As you’ve noticed, this Turdus libonyana is out of focus because I had aimed for the glossy starling, which you can see as a blue blob in the bottom right. This species of thrush seems to be fairly common in southern Africa. However, we don’t know much about the population trend.
This Burhinus vermiculatus and his/her big companion made their home in Hlane National Park in Swaziland. Many thanks to members of http://www.birdforum.net/forum.php for helping me with the ID.
This female Chloropicus namaquus was feeding on some kind of insect in Hlane National Park, a few years ago. The species is also called Thripias namaquus or Dendropicos namaquus – taxonomy can be a minefield.
This Lamprotornis nitens was a curious little fellow in Hlane National Park, Swaziland. It’s also called a red-shouldered glossy-starling or Cape glossy starling. At first, I confused this species with Burchell’s Starling, but they have brown eyes, not yellow ones.
Apparently, the Cape Starling is able to see in the UV-spectrum and can therefore recognize different grades of ripeness of fruit.

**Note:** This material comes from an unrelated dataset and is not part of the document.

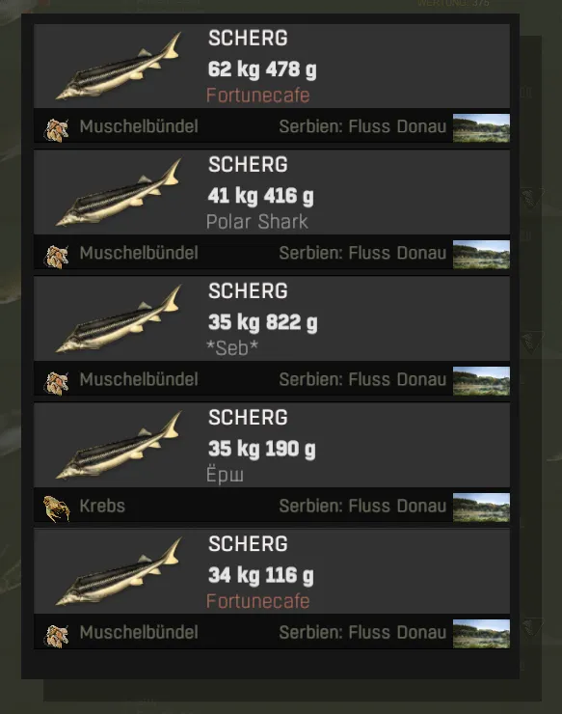
Task: Open the Ёрш player name link
Action: pyautogui.click(x=225, y=475)
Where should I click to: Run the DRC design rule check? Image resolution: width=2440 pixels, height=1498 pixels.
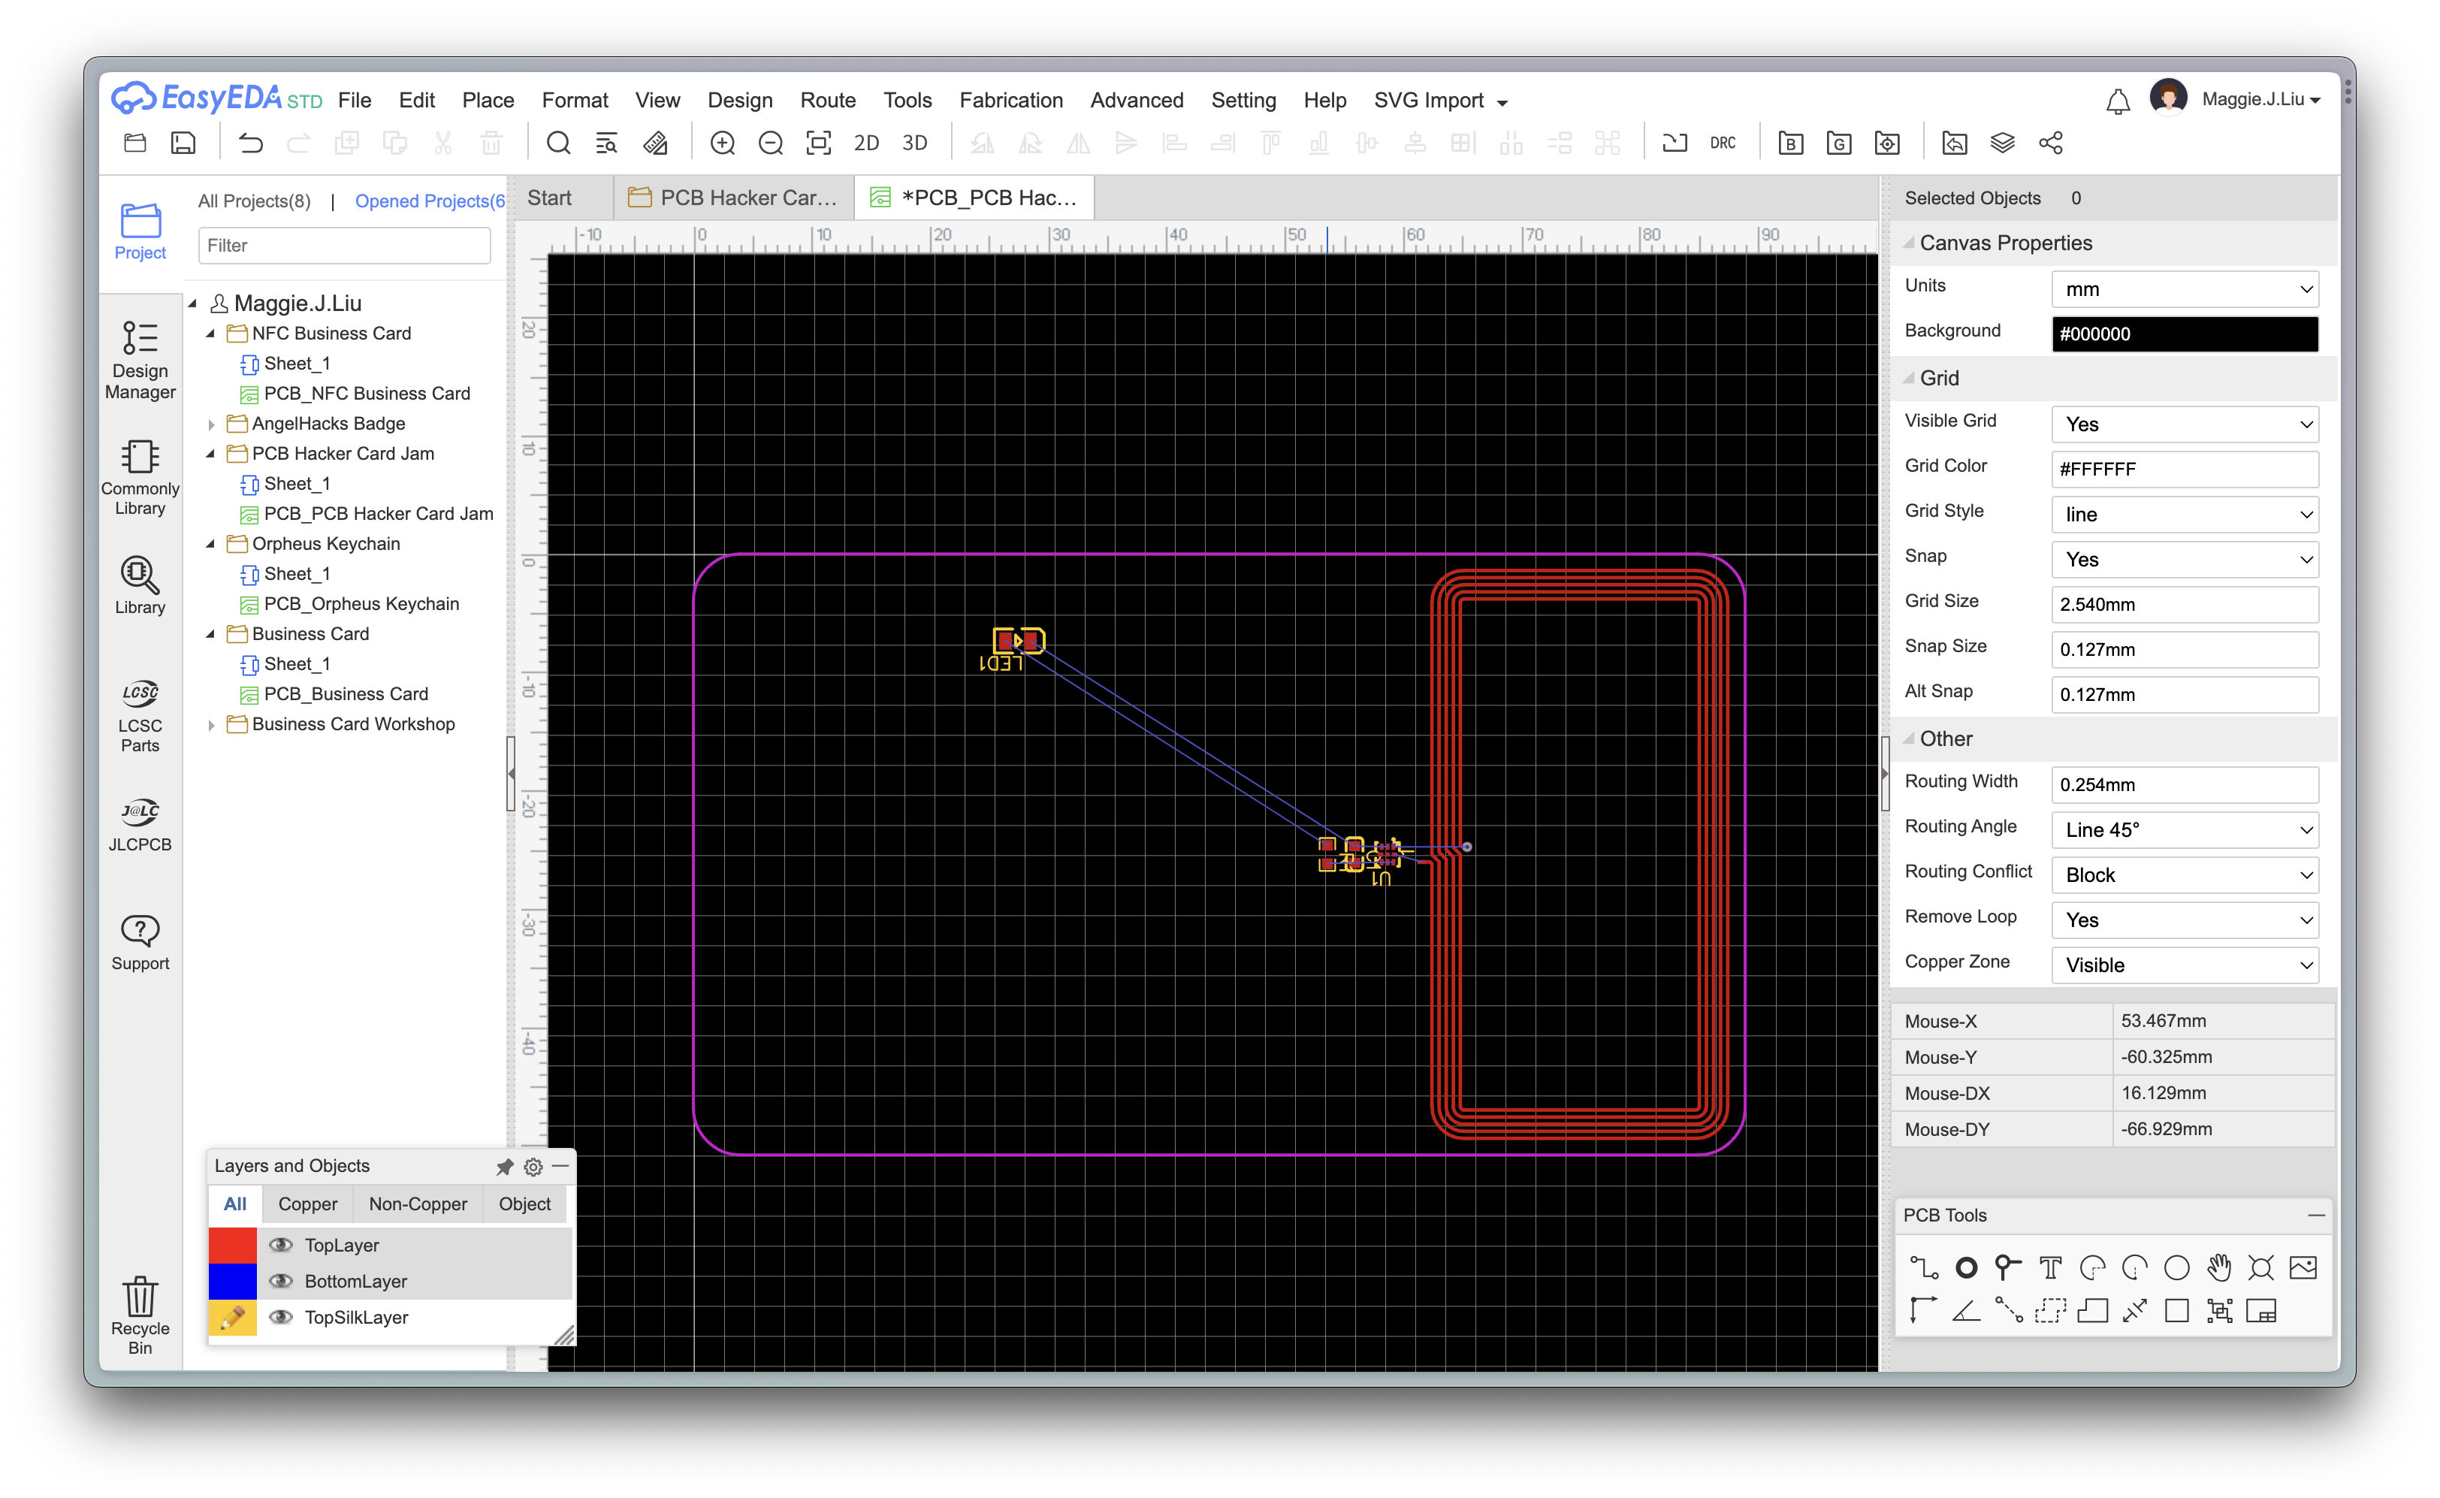1722,143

Coracias caudatus was one of the first species I learned to identify when we were in southern Africa a few years ago. This one posed rather nicely on a tree in Hlane National Park, Swaziland.
I met this Struthio camelus a few years ago in Swaziland.
The subspecies Struthio camelus syriacus became extinct around 1966.
https://en.wikipedia.org/wiki/Arabian_ostrich: ‘The widespread introduction of firearms and, later, motor vehicles marked the start of the decline towards extinction of this subspecies.’
Those members of Buphagus erythrorhynchus had a good time on a rhino in Hlane National Park, Swaziland.